### Extracted records ###

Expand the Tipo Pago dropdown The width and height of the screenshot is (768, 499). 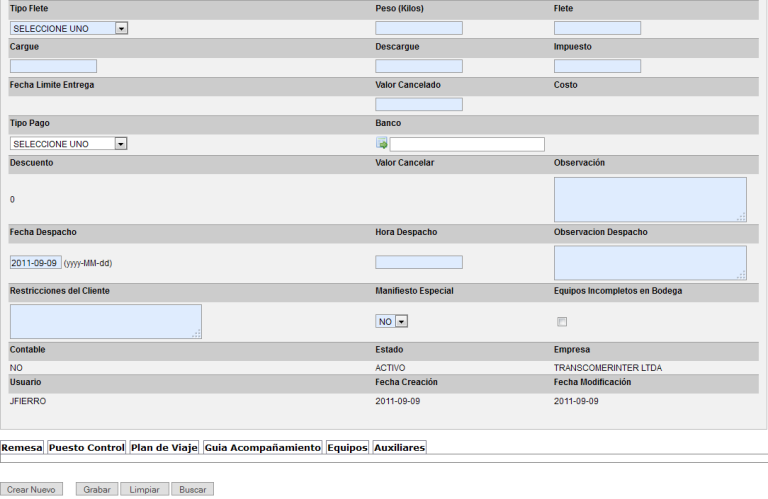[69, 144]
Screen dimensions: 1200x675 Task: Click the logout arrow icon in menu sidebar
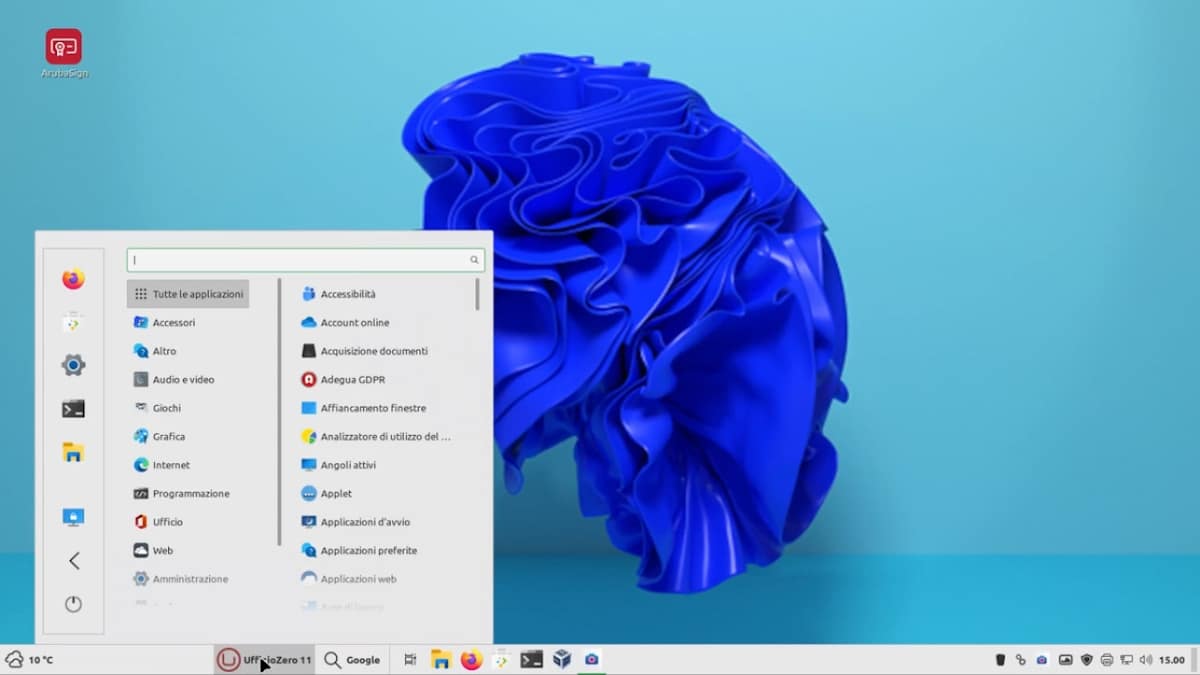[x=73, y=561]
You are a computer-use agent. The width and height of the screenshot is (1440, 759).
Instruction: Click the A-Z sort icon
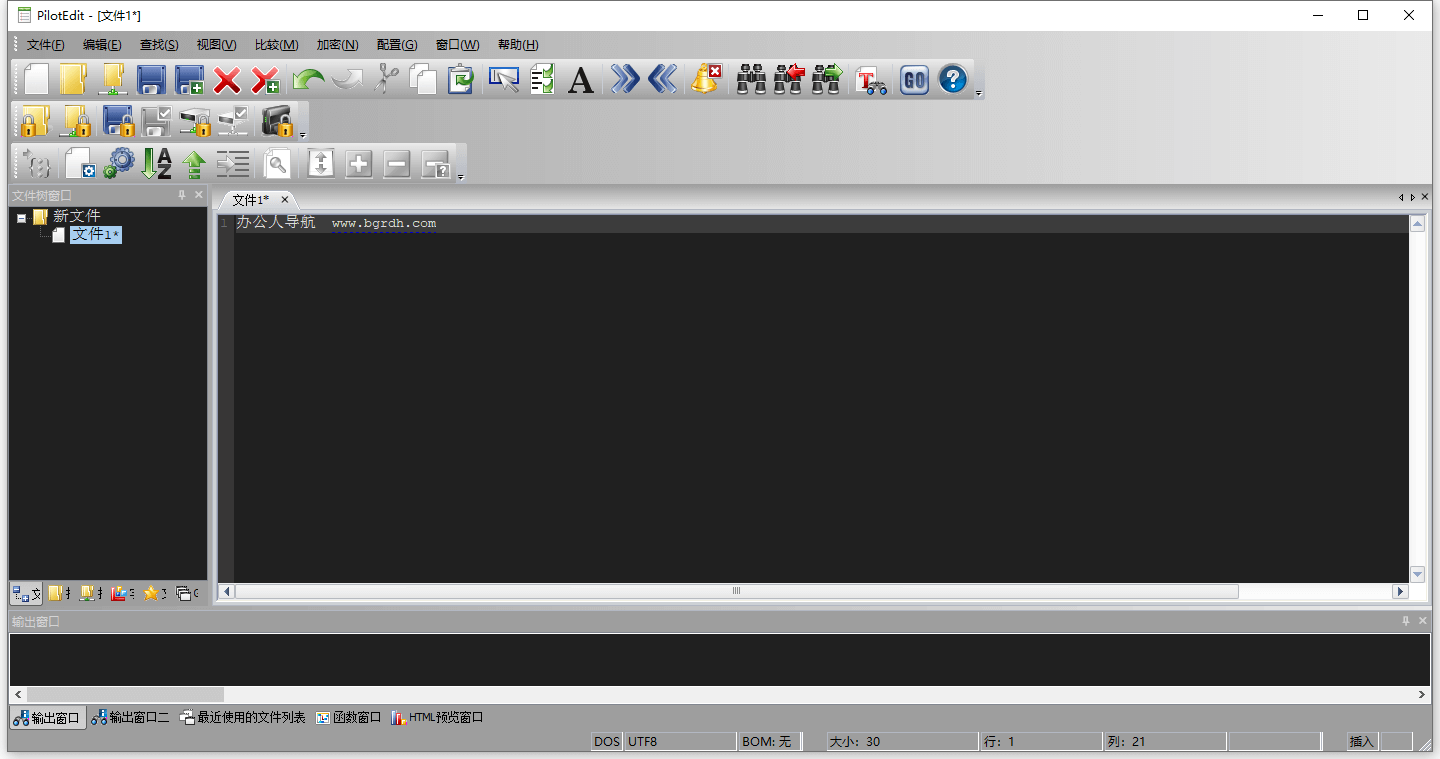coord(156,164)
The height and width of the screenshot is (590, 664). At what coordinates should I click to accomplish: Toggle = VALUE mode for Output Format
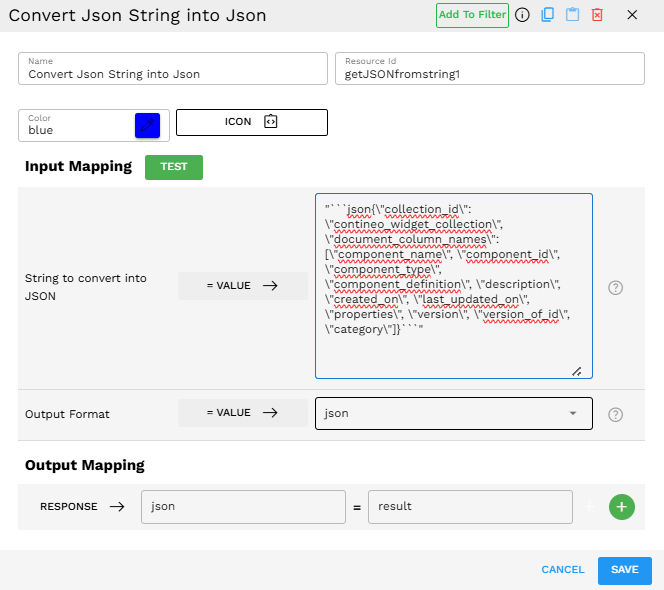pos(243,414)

###

**Task to complete**
Word for word, repeat only the lines from the line containing "You are a computer-use" through the end of the data, without any pictures.

**Written solution**
You are a computer-use agent. The width and height of the screenshot is (1440, 759).
Instruction: Click the A-Z sort icon
coord(156,164)
The height and width of the screenshot is (590, 664). At what coordinates should I click to accomplish: Toggle = VALUE mode for Output Format
pos(243,414)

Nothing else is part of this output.